# [Problem details]
Would you please transcribe, exactly as written, the lines of the entries below starting at the one that holds "Recherche avancée (988, 170)" and ending at the one that holds "ouvrage (437, 418)", both included?
━━━━━ Given data
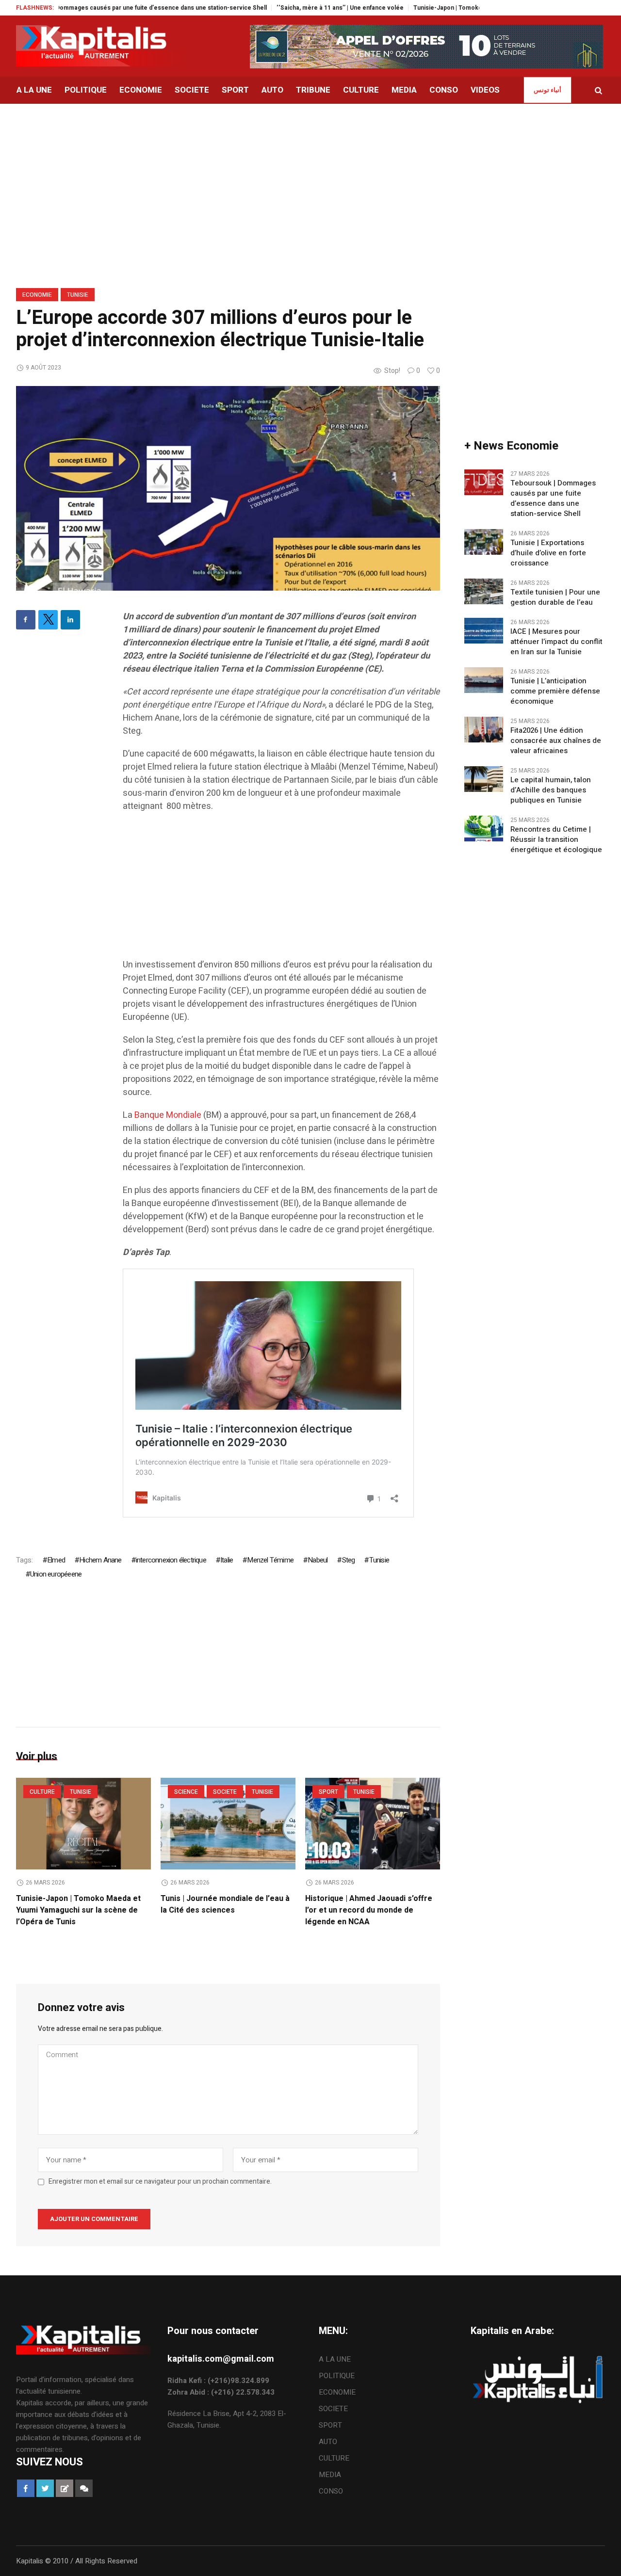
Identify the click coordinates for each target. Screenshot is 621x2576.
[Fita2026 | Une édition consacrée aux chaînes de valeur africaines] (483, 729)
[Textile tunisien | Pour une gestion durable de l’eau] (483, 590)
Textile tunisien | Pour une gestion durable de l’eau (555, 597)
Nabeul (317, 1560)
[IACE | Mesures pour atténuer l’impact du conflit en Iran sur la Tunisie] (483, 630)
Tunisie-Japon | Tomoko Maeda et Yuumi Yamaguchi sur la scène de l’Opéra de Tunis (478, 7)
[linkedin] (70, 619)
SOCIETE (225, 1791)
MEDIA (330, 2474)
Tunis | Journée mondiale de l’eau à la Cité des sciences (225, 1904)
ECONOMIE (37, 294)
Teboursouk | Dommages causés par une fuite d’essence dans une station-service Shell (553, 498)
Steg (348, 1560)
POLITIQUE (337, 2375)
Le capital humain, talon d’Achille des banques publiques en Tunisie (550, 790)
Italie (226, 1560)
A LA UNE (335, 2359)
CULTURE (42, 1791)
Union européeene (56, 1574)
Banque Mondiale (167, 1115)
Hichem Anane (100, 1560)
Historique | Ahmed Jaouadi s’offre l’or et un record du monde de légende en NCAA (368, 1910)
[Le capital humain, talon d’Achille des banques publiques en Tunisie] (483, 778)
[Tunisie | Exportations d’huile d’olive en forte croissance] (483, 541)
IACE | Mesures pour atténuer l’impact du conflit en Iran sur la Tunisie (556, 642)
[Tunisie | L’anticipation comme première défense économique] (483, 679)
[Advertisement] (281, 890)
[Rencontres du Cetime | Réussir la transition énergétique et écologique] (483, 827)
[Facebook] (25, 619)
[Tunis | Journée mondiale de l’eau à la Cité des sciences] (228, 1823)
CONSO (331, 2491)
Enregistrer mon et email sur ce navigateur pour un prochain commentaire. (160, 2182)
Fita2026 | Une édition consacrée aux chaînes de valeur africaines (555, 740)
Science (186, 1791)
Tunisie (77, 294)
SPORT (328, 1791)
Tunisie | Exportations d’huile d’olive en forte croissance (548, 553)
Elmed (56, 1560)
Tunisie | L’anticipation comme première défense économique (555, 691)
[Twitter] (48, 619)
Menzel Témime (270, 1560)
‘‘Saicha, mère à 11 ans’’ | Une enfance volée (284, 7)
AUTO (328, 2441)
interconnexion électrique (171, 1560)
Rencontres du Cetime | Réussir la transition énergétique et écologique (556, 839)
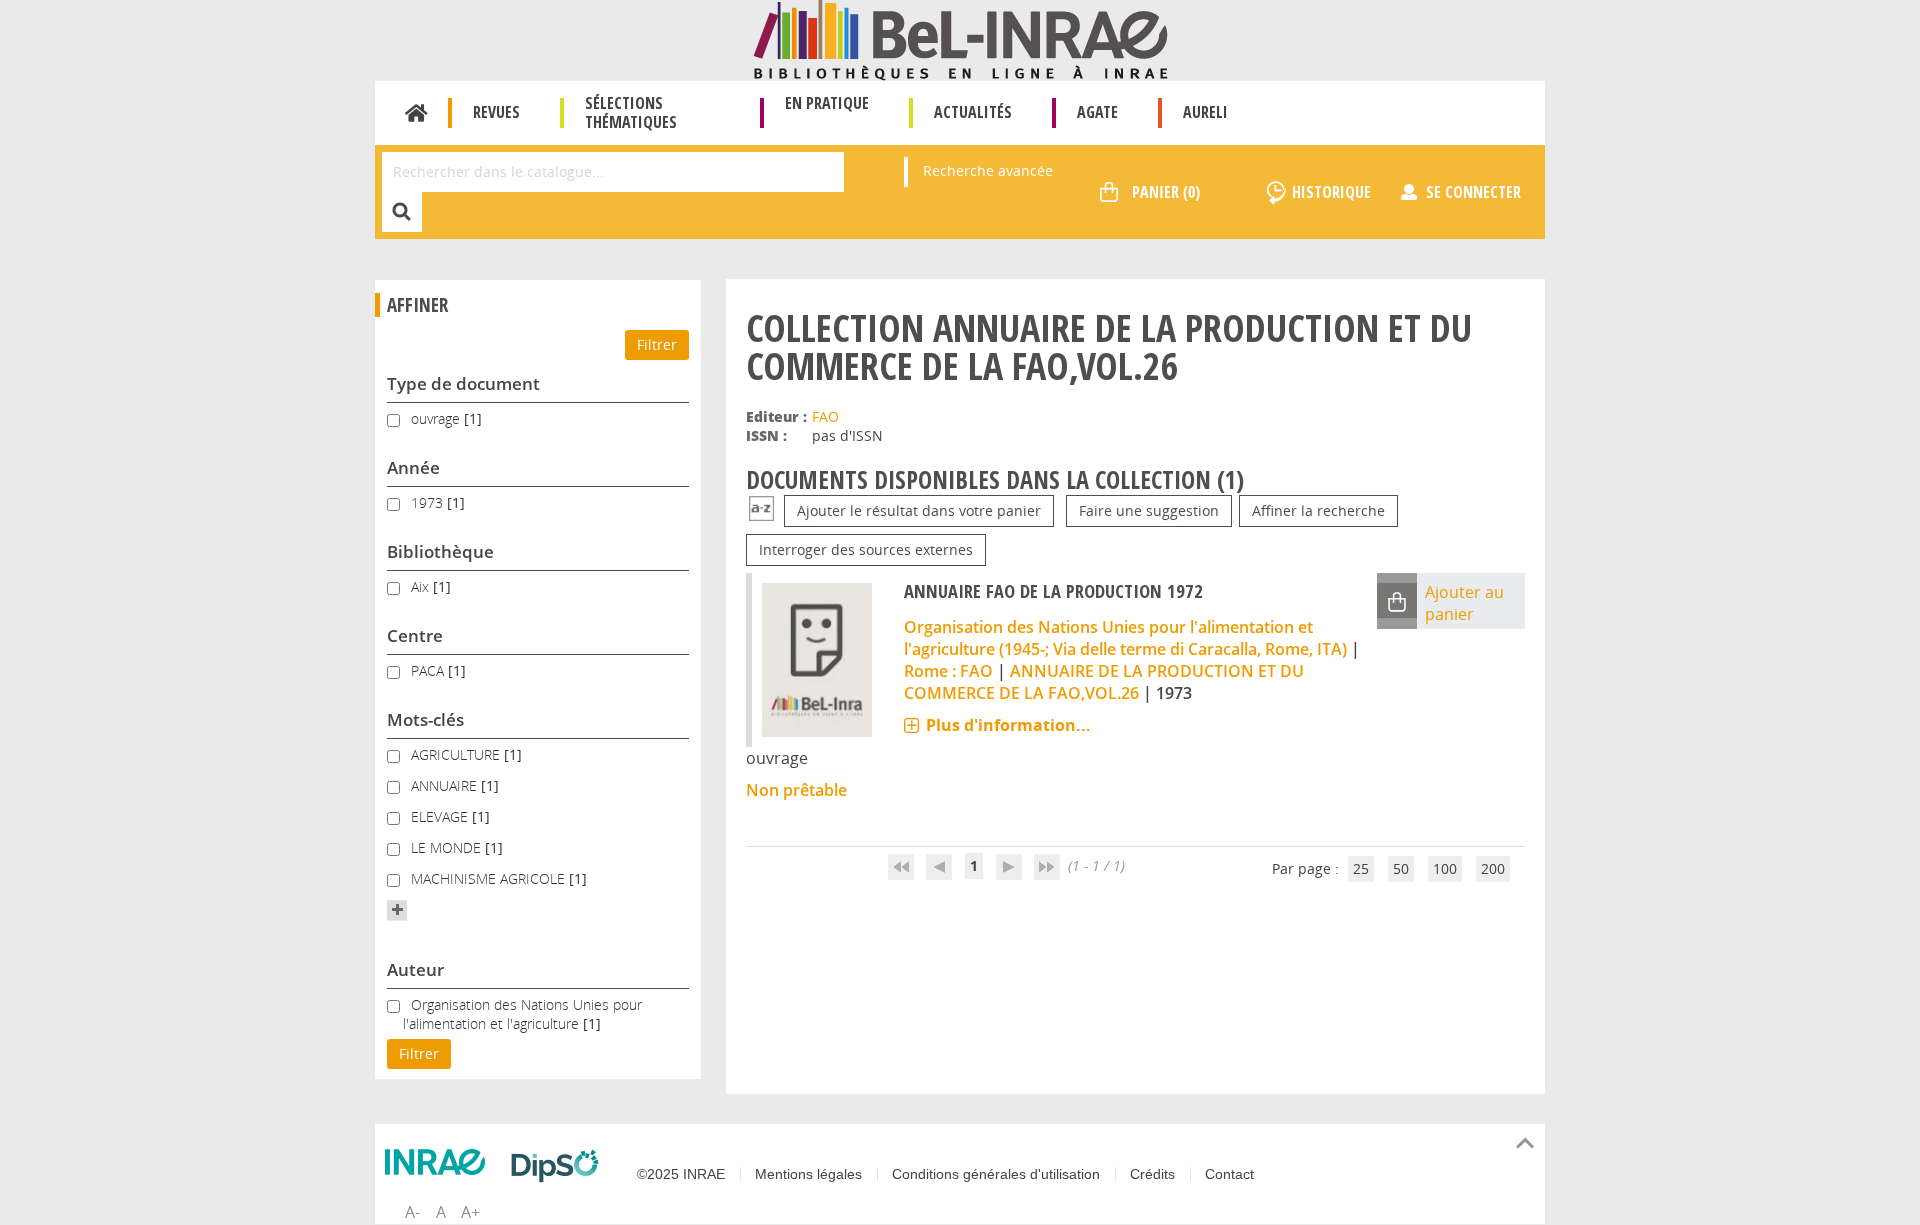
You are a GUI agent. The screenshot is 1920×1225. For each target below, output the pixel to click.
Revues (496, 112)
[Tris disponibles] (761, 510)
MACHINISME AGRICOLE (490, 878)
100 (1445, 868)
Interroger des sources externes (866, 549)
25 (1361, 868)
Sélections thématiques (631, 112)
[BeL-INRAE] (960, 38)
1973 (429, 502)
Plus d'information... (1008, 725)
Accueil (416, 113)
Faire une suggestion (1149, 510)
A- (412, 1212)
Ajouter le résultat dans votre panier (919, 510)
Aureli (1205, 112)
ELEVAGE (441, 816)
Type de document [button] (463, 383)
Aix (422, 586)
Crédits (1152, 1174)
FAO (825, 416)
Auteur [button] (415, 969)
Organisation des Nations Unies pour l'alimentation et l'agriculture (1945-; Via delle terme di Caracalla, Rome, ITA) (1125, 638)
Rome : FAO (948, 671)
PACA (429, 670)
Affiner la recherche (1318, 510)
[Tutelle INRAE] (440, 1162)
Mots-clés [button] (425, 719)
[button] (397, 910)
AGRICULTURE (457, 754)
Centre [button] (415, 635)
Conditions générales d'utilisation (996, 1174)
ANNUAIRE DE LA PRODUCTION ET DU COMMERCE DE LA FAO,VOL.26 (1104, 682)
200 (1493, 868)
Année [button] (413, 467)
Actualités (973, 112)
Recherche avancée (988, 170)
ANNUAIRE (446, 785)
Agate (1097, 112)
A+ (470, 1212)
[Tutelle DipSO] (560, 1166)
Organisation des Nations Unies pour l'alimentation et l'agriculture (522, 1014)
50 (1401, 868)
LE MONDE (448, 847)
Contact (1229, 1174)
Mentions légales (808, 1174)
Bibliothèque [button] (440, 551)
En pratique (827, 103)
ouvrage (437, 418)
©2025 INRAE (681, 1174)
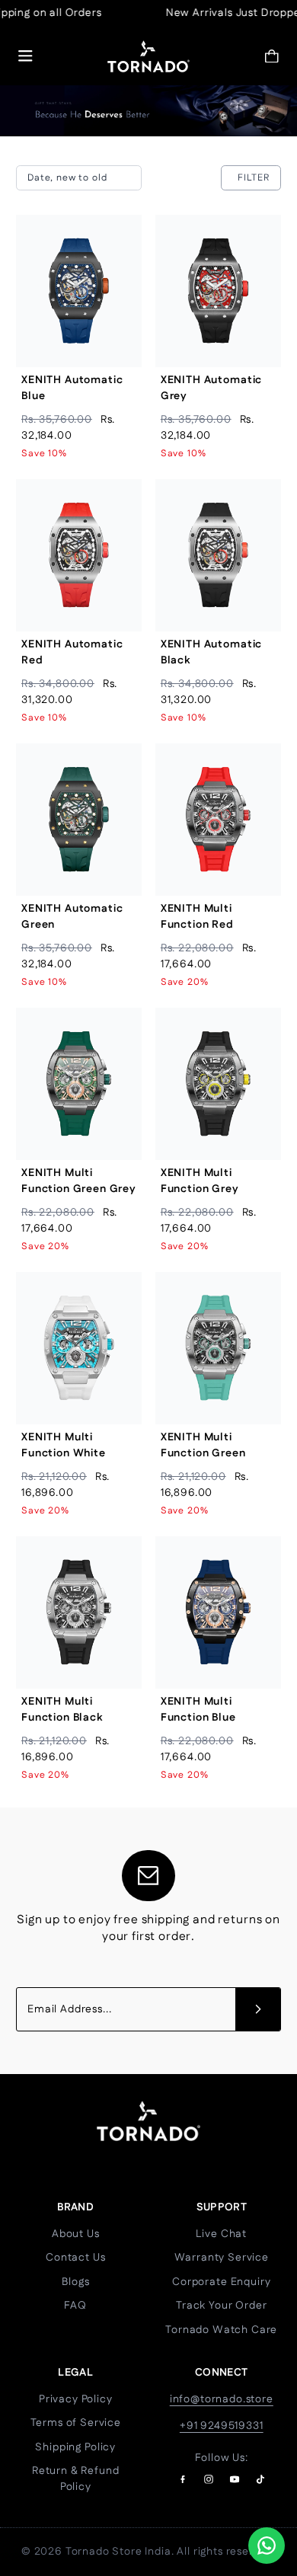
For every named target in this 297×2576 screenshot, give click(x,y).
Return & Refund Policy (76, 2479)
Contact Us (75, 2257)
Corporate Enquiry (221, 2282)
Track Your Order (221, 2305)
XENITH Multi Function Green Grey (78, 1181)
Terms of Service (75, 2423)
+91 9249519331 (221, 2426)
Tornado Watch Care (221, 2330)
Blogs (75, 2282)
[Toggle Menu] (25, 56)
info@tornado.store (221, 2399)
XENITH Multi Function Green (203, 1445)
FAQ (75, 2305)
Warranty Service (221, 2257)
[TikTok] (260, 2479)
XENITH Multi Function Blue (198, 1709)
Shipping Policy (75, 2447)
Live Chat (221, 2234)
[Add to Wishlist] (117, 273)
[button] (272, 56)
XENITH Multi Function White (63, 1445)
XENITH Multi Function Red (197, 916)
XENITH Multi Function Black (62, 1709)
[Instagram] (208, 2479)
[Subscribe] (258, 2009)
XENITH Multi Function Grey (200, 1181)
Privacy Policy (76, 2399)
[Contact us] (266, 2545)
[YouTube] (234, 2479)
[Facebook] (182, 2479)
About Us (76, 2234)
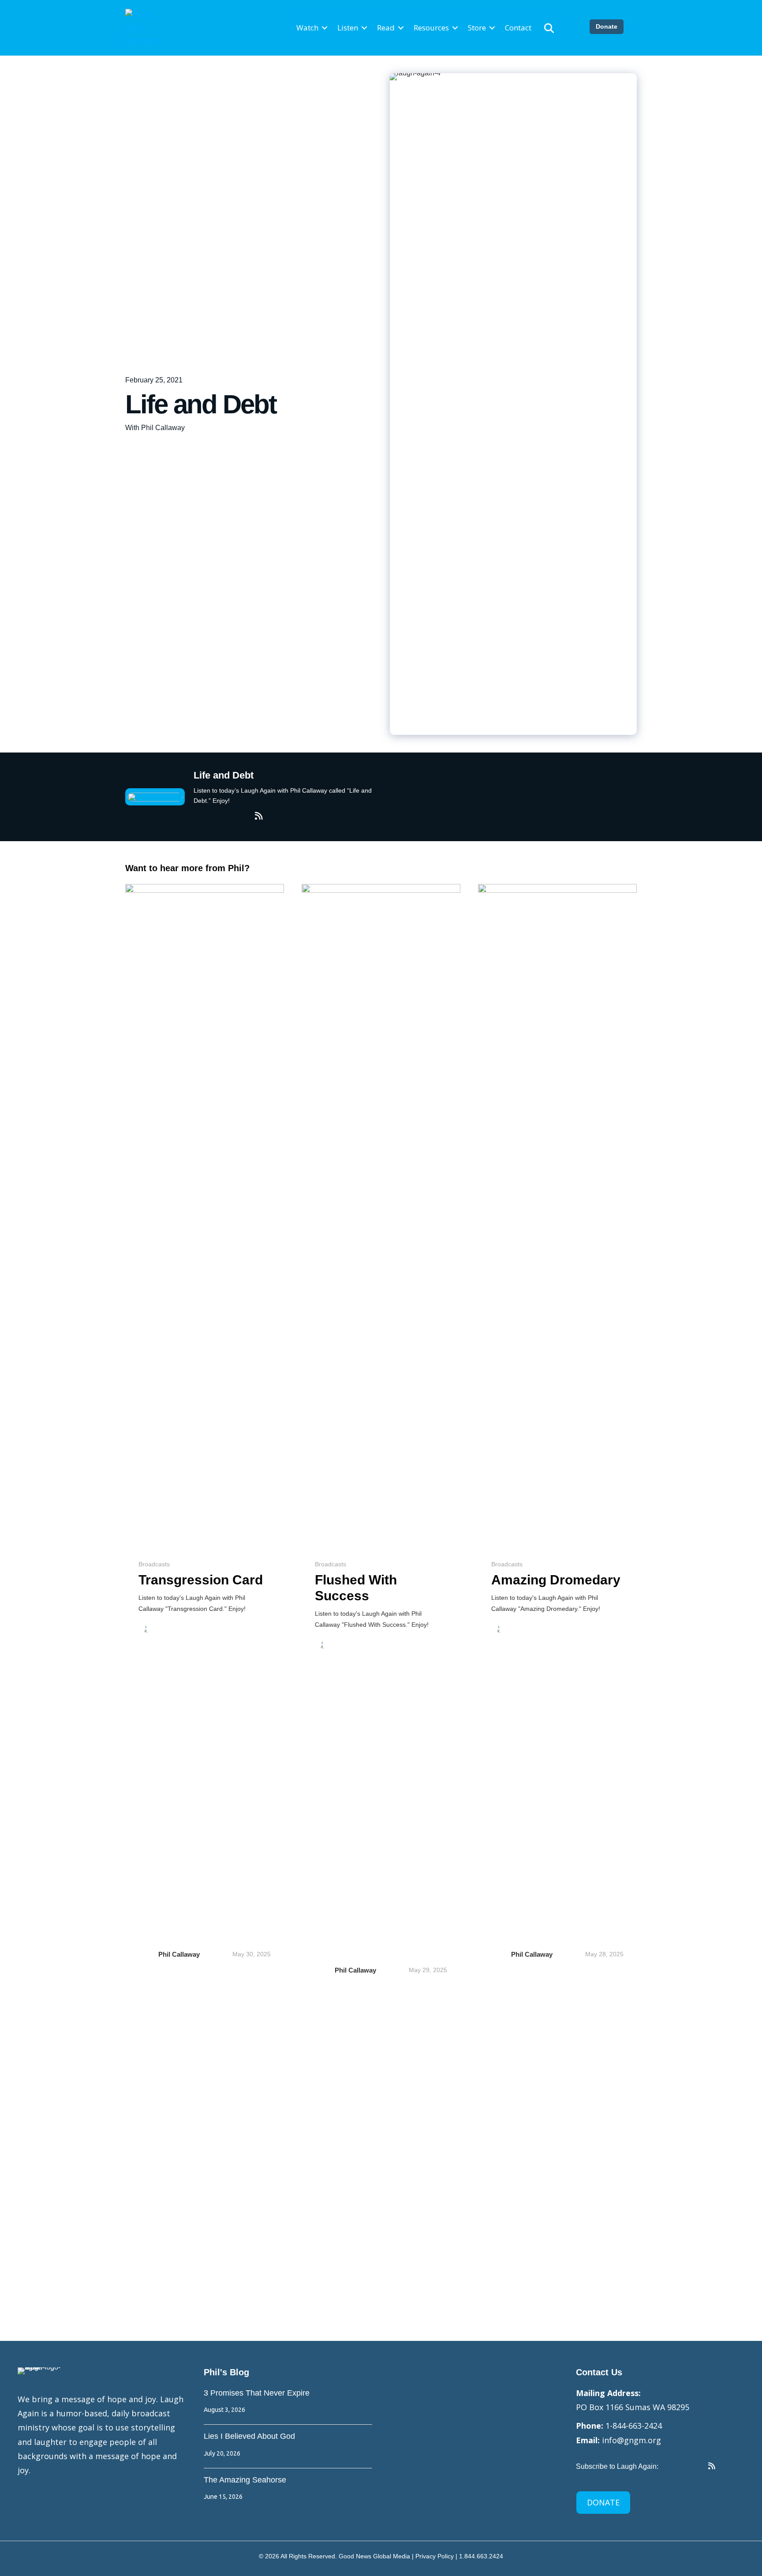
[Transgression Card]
━━━━━━━━━━
# [Task output]
Recherche avancée (988, 170)
ANNUAIRE (446, 785)
Agate (1097, 112)
A+ (470, 1212)
[Tutelle DipSO] (560, 1166)
Organisation des Nations Unies pour l'alimentation et l'agriculture (522, 1014)
50 (1401, 868)
LE MONDE (448, 847)
Contact (1229, 1174)
Mentions légales (808, 1174)
Bibliothèque [button] (440, 551)
En pratique (827, 103)
ouvrage (437, 418)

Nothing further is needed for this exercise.